# Police: Paroled Child Murderer Killed Teen Girl



## kwflatbed (Dec 29, 2004)

_Man Draws Map To Find Girl's Dead Body_

​ 
​
*LOGANSPORT, Ind. -- *Authorities in Indiana said a restaurant worker has confessed to killing a co-worker -- a 16-year-old girl whose body was found in a field.

They said Danny R. Rouse, a 51-year-old convicted child murderer, told them where to find the body of Stephanie Faye Wagner.

She was found dead in a cornfield about a mile from where her car was found abandoned, police said.

Rouse is being held without bond. A sheriff's detective testified at a probable-cause hearing Thursday that Rouse admitted strangling the girl and then stabbing her.

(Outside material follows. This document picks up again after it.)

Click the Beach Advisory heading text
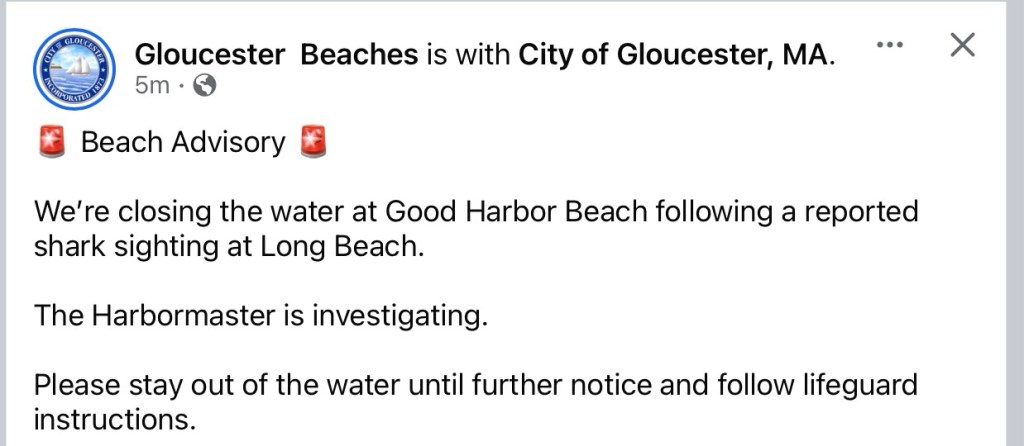 click(x=183, y=143)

A prosecutor expects to charge Rouse with murder.

Officials said Thursday that Rouse worked as a dishwasher at a restaurant where Wagner also worked as a waitress. A co-owner of the restaurant told authorities that Rouse and Wagner did not normally have contact, but that Rouse had stayed late Tuesday night to help Wagner wrap silverware as the restaurant closed.

Police said Rouse and the murder victim left the restaurant at about 10:30 Tuesday evening. The girl's mother reported her missing about six hours later.

Her body was found Wednesday night about a mile from where police had discovered her abandoned car.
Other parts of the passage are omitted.